The usefulness of smell tech
As far as use cases go, the most obvious is making virtual reality more immersive. No matter how good the graphics might be, no matter if we master the ability to do infinite walking in virtual reality or work on the haptic tech to feel textures and objects in the virtual world, a VR pine forest is, for many, always going to seem lacking if it doesn’t smell of pine trees.
But Brooks doesn’t view this purely as a gaming accessory. “We already have phenomenal smell experiences, maybe that we don’t pay too much attention to, in real life that are just super rich,” they said. “You’re walking down the street and an odor just hits you. In Chicago, there’s a pretty famous chocolate factory, and you just get clouds of this odor in the city. What I’m imagining this could lead to is purely olfactory augmented reality … really transforming how we interact with everyday odors instead of trying to produce a new set of odor experiences from scratch.”
This work, which is still in the future for the team, could focus on making the smell experience smarter. Where is a particular odor coming from? Can you dial up one odor that you liked and dial down another that you didn’t? How about odor notifications: Who wouldn’t want the sharp burn of wasabi in their nostrils whenever their boss messages them on Slack? Or, more seriously, could you be made to smell a deadly gas like carbon monoxide that is currently odorless? While carbon monoxide detectors do this without requiring users to stick electrodes up their nose, such a tool could conceivably be useful for certain scenarios, such as those faced by rescue workers.
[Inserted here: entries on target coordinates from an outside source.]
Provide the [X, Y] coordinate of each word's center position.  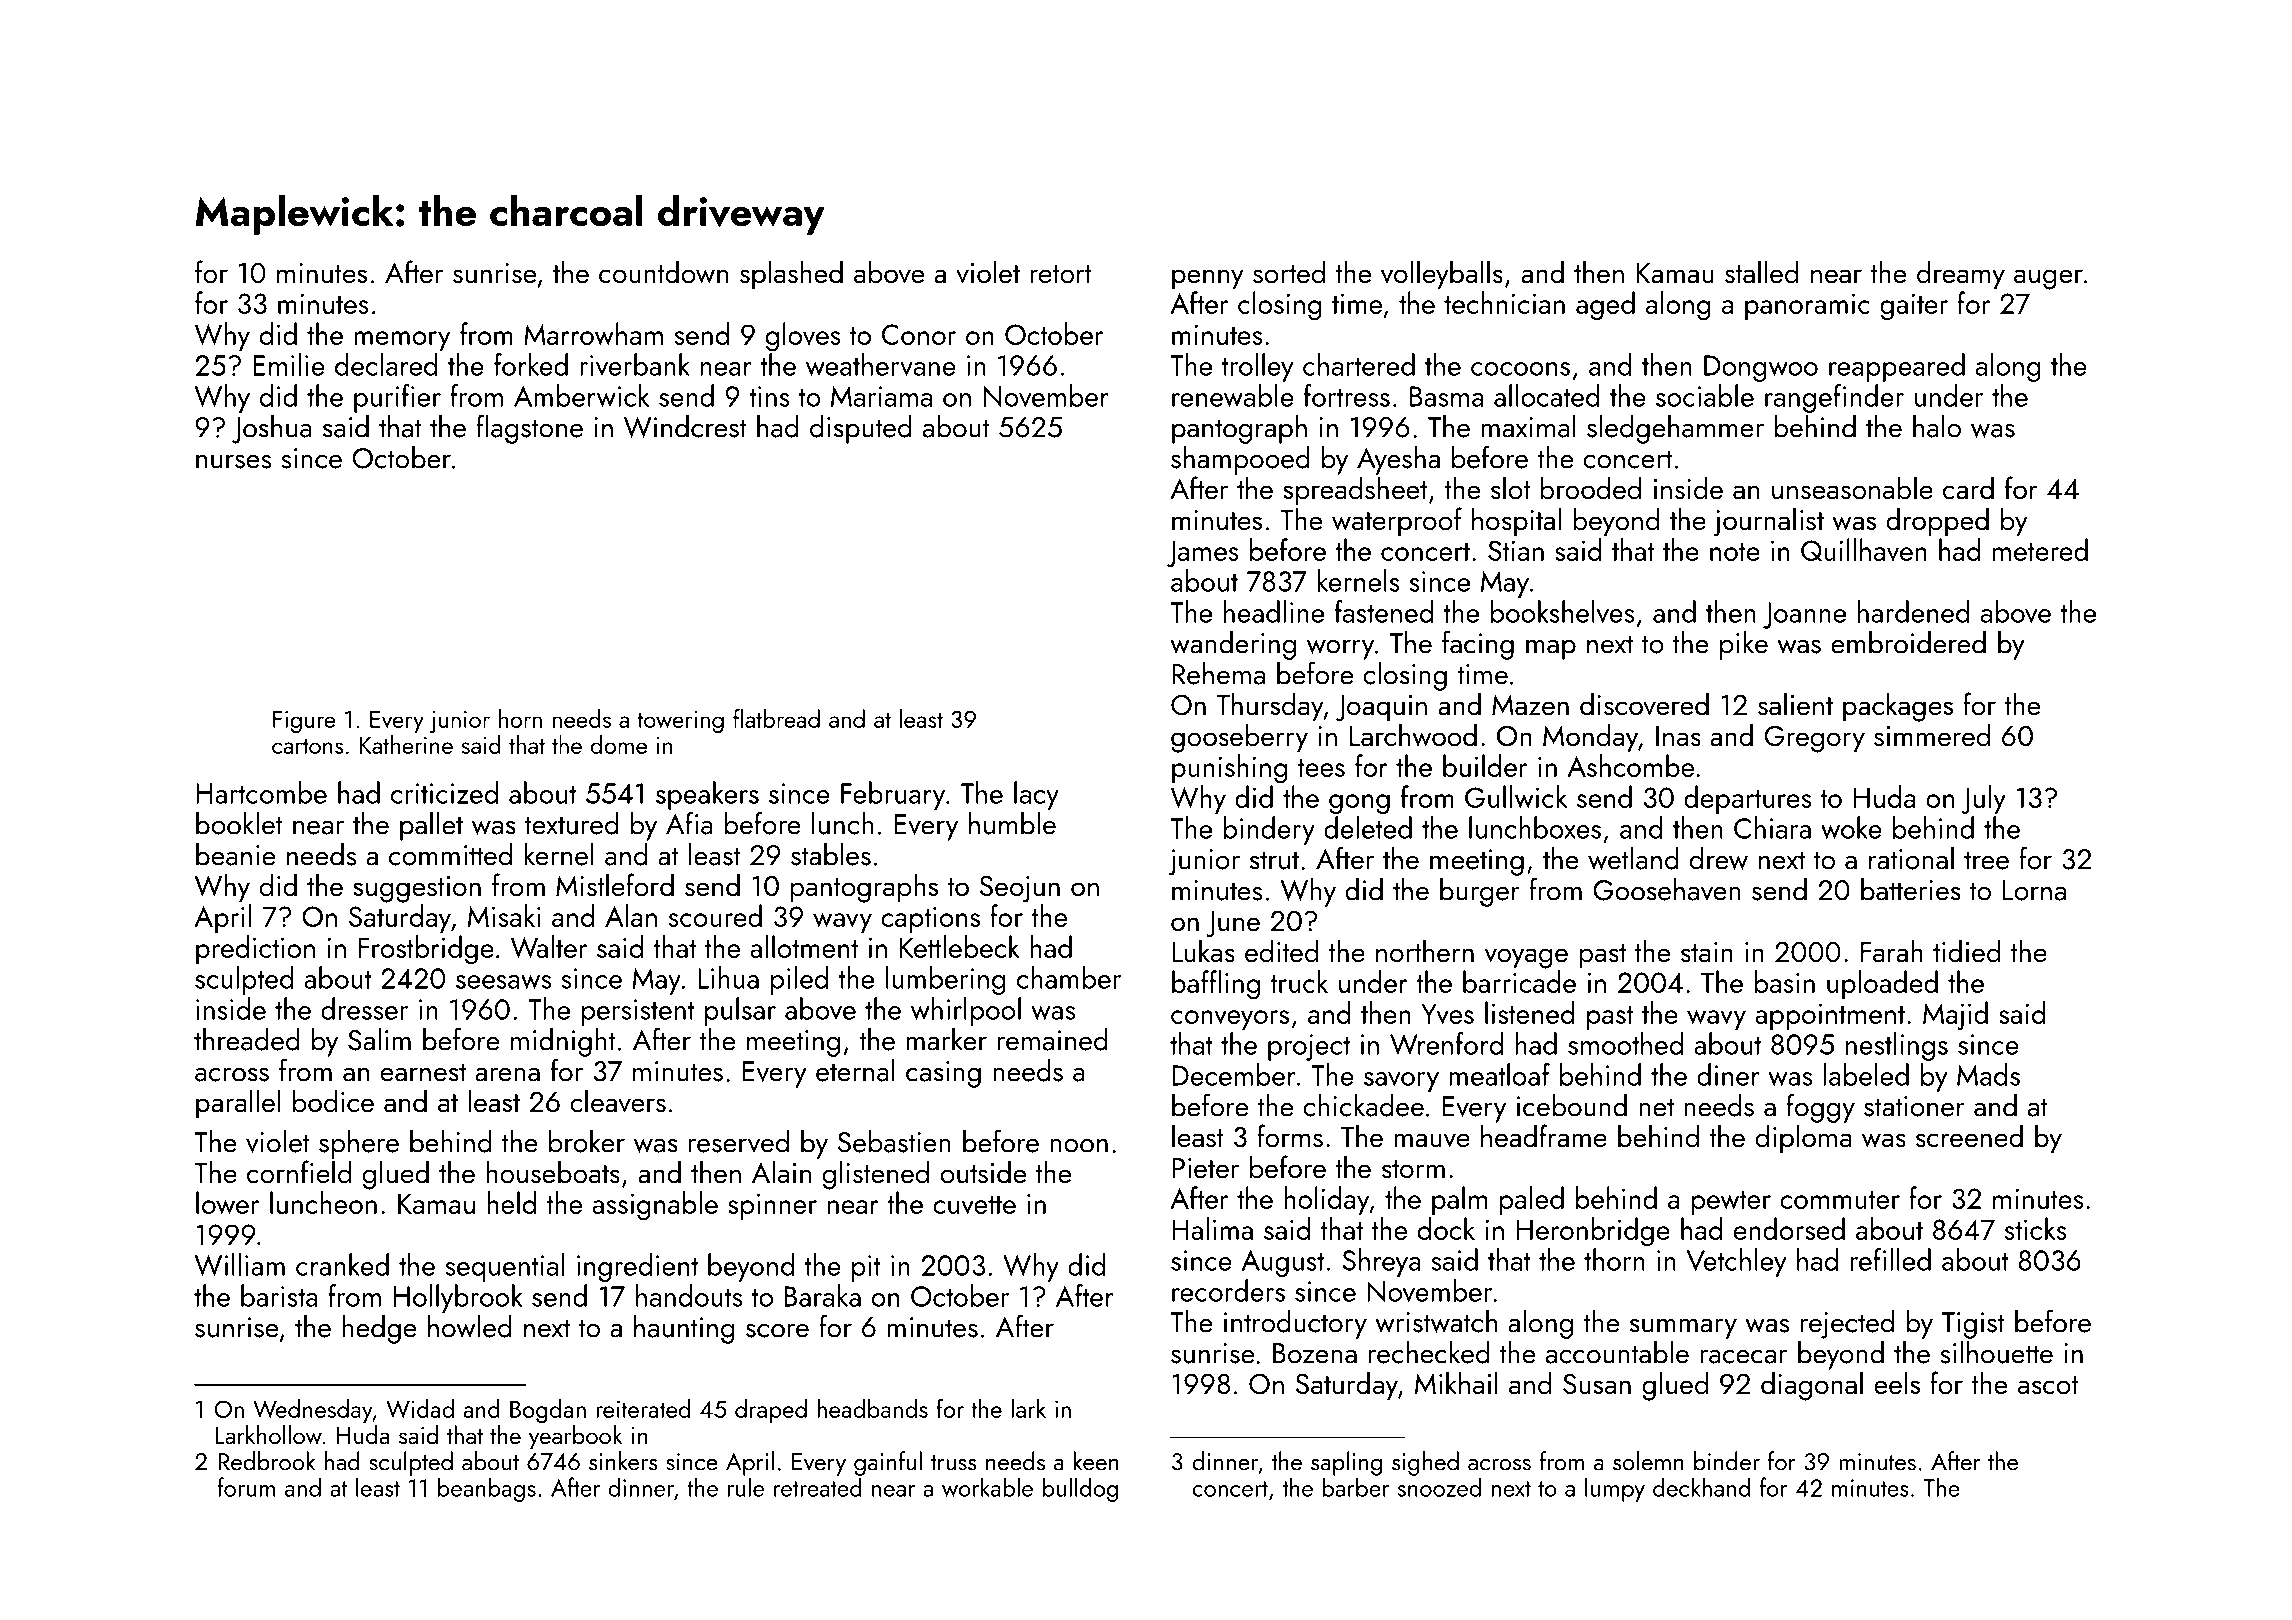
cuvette [974, 1205]
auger [2048, 279]
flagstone [529, 429]
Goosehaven [1667, 889]
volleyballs [1442, 275]
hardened [1914, 611]
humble [1012, 823]
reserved [739, 1141]
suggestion [417, 889]
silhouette [1996, 1352]
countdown [663, 272]
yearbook [576, 1437]
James [1203, 553]
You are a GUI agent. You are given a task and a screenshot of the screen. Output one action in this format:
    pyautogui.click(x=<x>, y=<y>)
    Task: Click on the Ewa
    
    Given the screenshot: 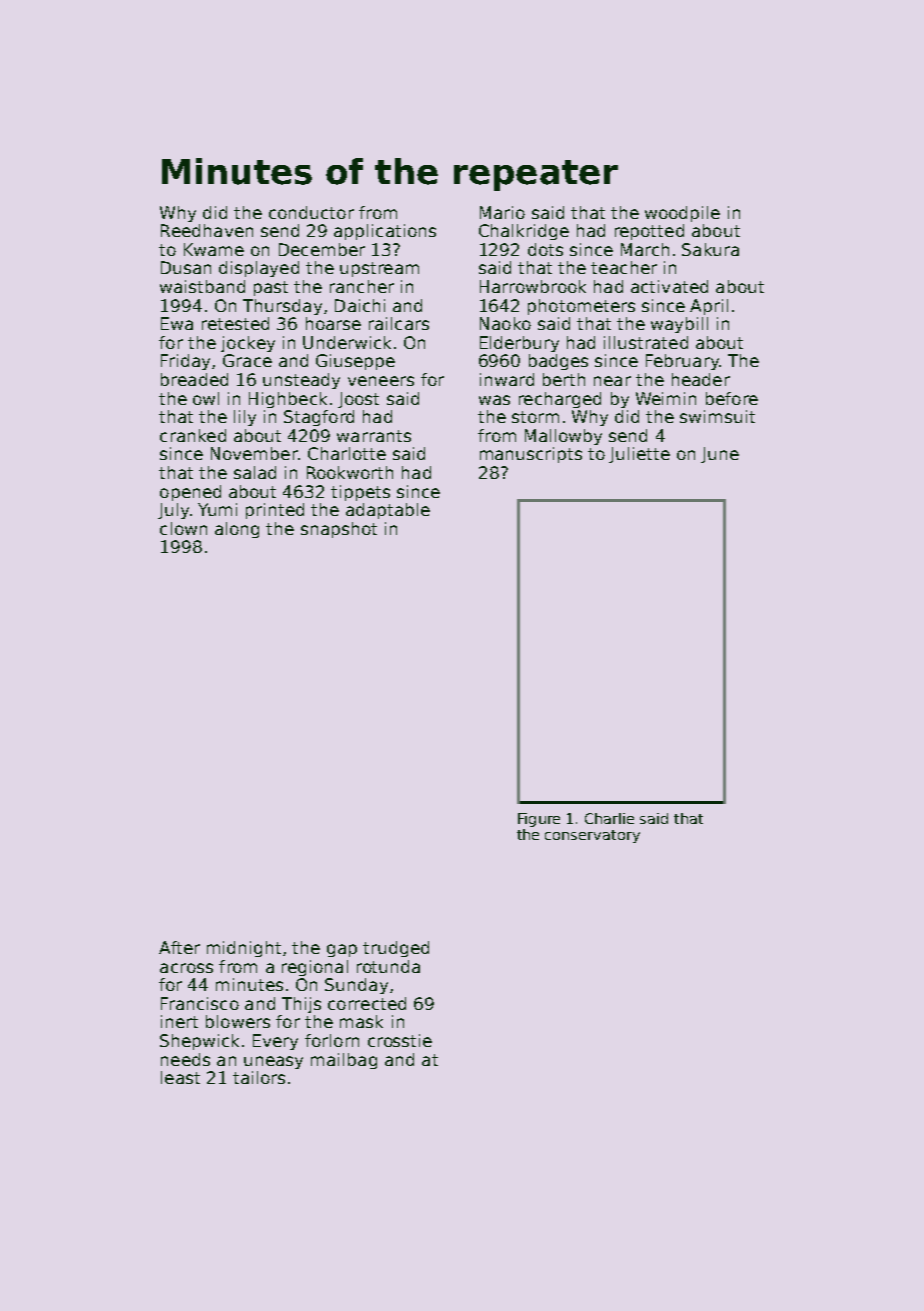 What is the action you would take?
    pyautogui.click(x=177, y=323)
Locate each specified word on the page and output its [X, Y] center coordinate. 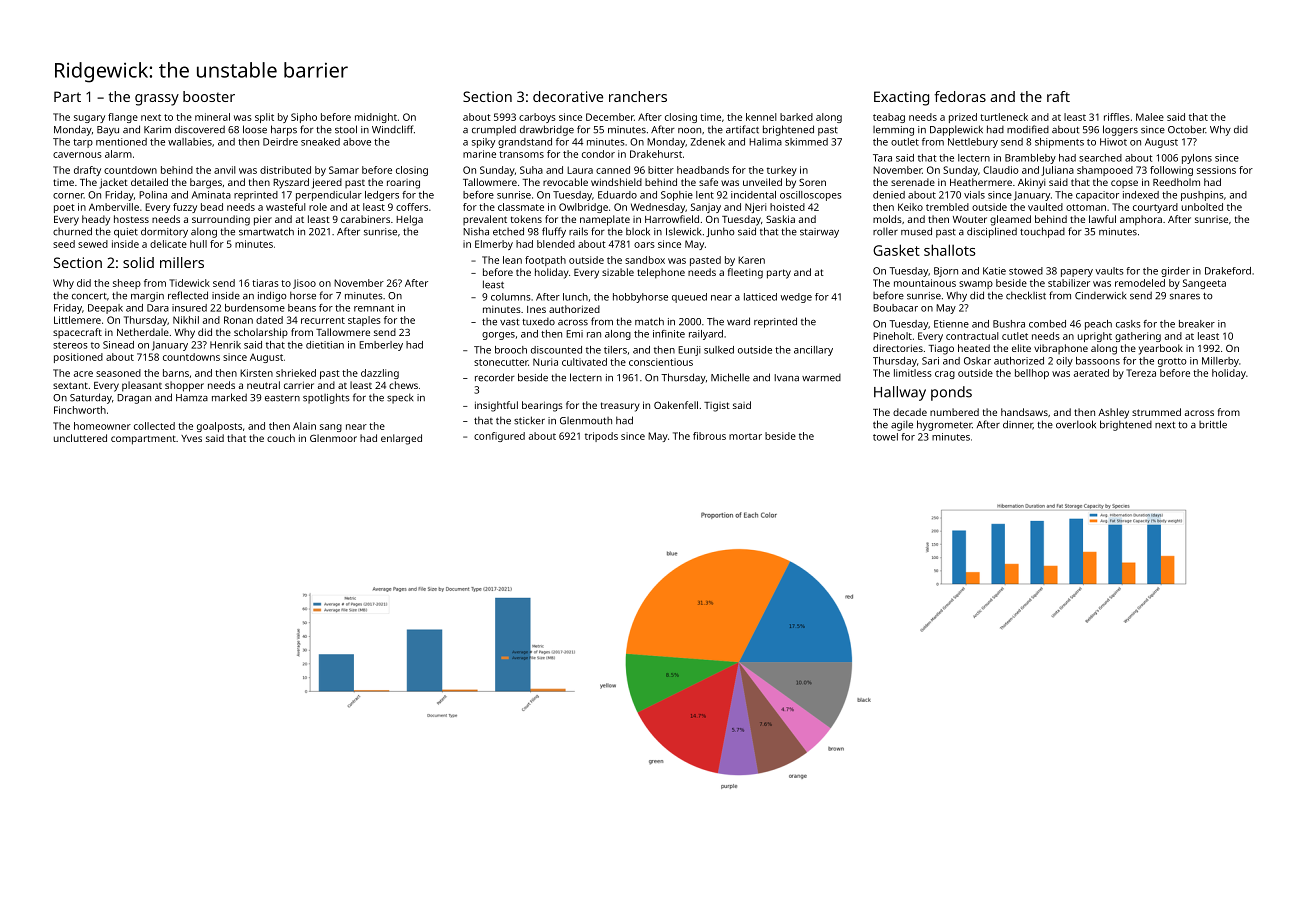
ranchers [638, 96]
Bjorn [946, 272]
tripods [601, 437]
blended [556, 244]
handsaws [1024, 412]
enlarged [401, 439]
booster [209, 96]
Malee [1150, 117]
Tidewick [189, 283]
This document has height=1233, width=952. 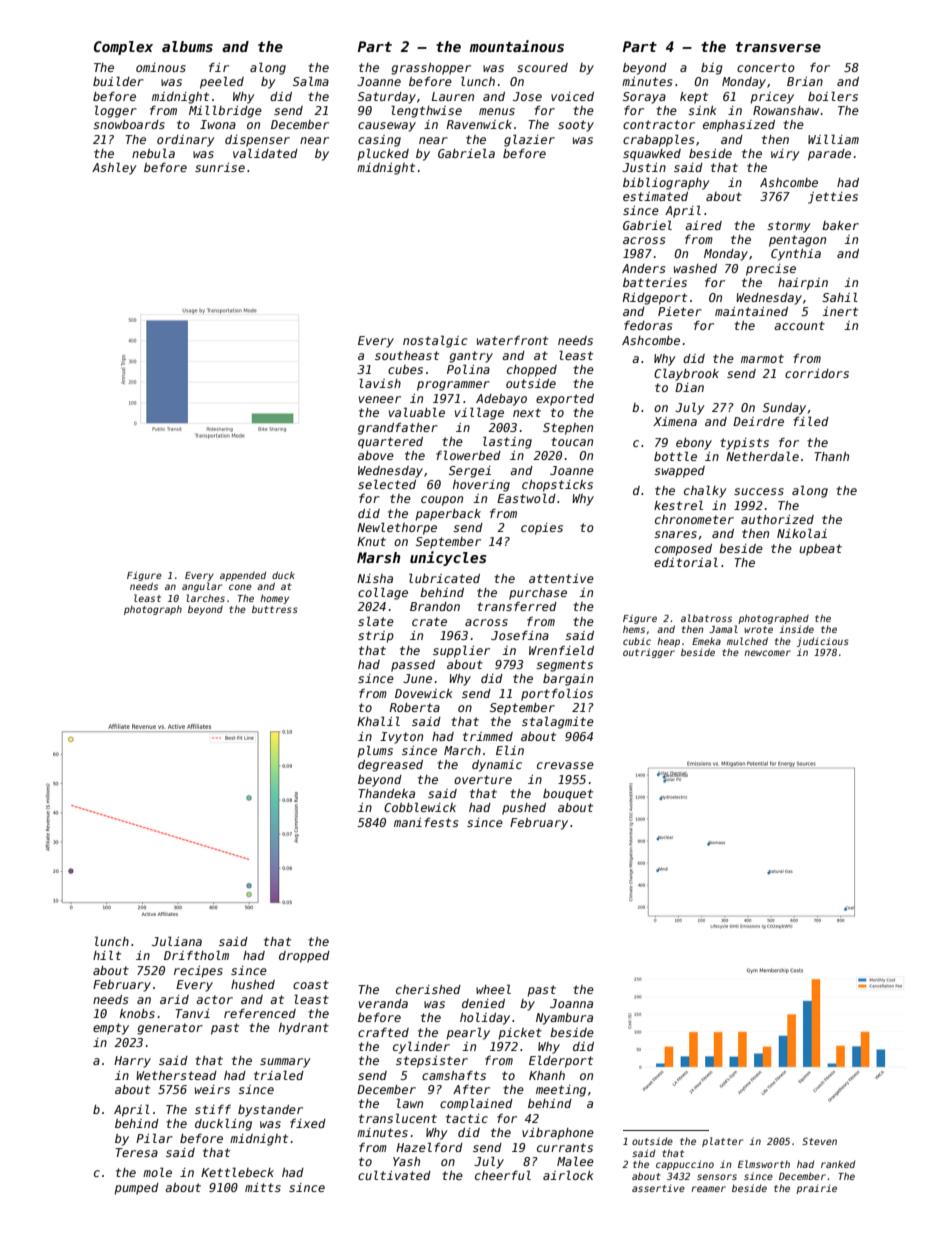 I want to click on pumped, so click(x=136, y=1189).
“One of the things that we’re thinking about is, can we use this as an intervention technology like hearing aids for people that have smell loss?” Brooks said, pointing out that this could become more pressing in a post-pandemic world with continuing smell loss proving to be a prevailing side effect for many people.
And, of course, there’s always the possibility of other types of sensory entertainment beyond VR and gaming. “Chemical senses are so intense that it’s hard imagining, like, a three-hour smell opera that’s constantly stimulating you for those three hours and not giving you breaks,” Brooks said. But the idea is certainly alluring. “I’ve been thinking about, over the last year and a half, how much I would personally enjoy a smell Walkman.”
The notion of picking a playlist of smellscapes — from the smell of tomatoes on the vine to the aroma of fabric softener — and playing each one on demand is the stuff tech dreams are made of. Far-fetched, maybe. But not impossible. “It’s definitely not out of the question,” said Brooks.
A paper describing the team’s work was recently presented at the 2021 Conference on Human Factors in Computing Systems (CHI). Along with Brooks, other investigators who worked on the project include lab head Pedro Lopes, Romain Nith, Shan-Yuan Teng, Jingxuan Wen, and Jun Nishida.